Peut-on parler de « totalitarisme » quand il s’agit de nommer le pouvoir des multinationales tel qu’il s’est construit et imposé depuis le début du XXe siècle ?
Alors que la pratique politique moderne voudrait que les sujets d’une collectivité obéissent aux lois, non aux puissants, on assiste à un renversement pervers : ce sont les multinationales, aujourd’hui, qui soumettent la délibération des assemblées politiques à d’autres « lois », leurs lois, qu’elles s’assurent de rendre efficaces : la « loi » du marché, la « loi » de la concurrence, la « loi » universelle de l’offre et de la demande.
Ce livre étudie la façon dont les pétrolières, imitées en cela par des multinationales d’autres secteurs, se constituent telles des autorités souveraines de nature privée. L’entreprise Total est en la matière un cas d’école.

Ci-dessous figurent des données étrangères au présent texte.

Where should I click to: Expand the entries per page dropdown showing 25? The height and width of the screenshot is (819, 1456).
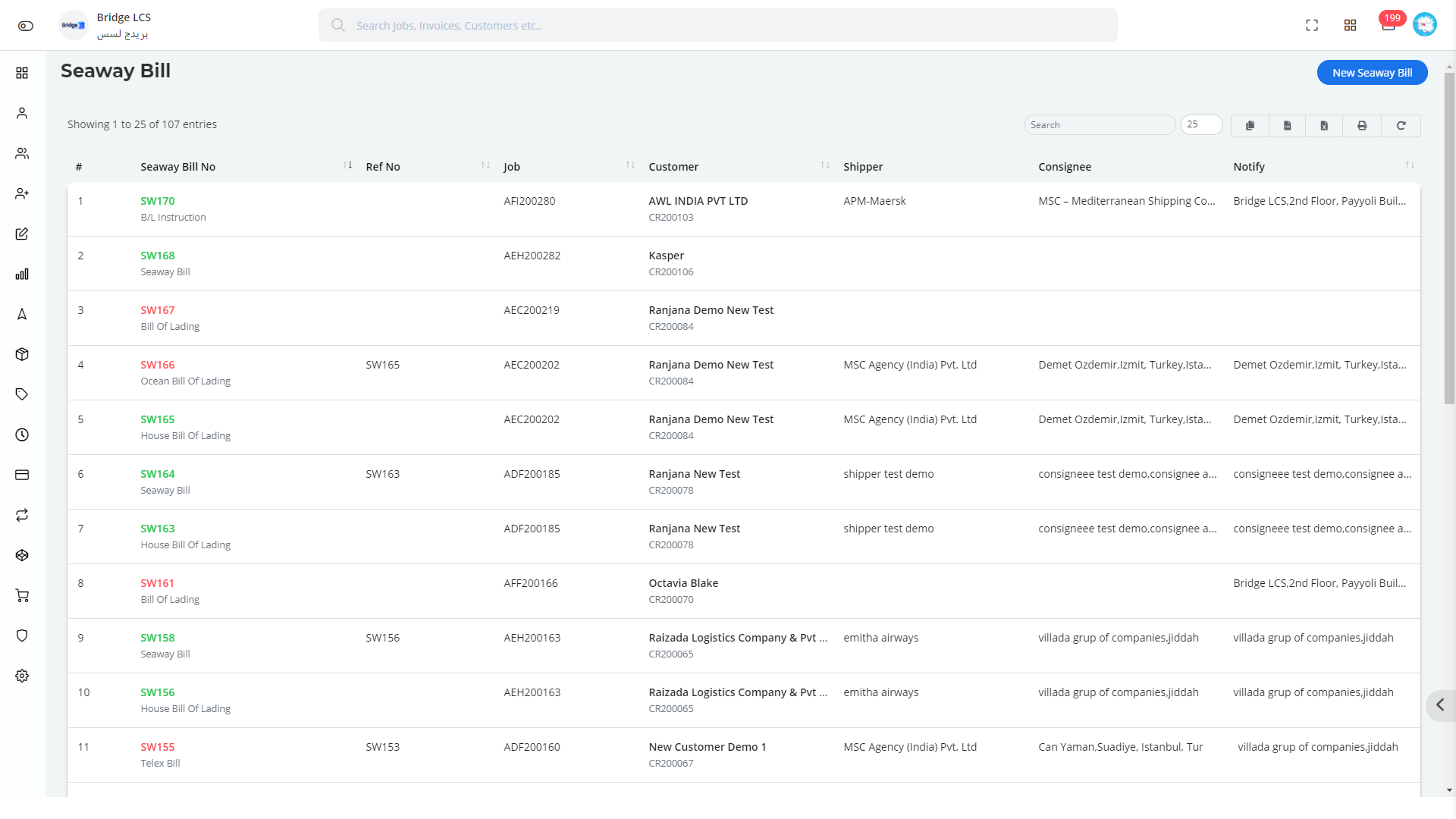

Se présenter comme la « huitième des Sept Soeurs », en référence aux majors du pétrole, et se dire « total » pour bien marquer cette prétention, c’était, au milieu du XXe siècle, chercher à s’imposer à son tour dans un ordre où les sociétés multinationales se développaient indépendamment des États qui les avaient créées, à la manière d’un Frankenstein.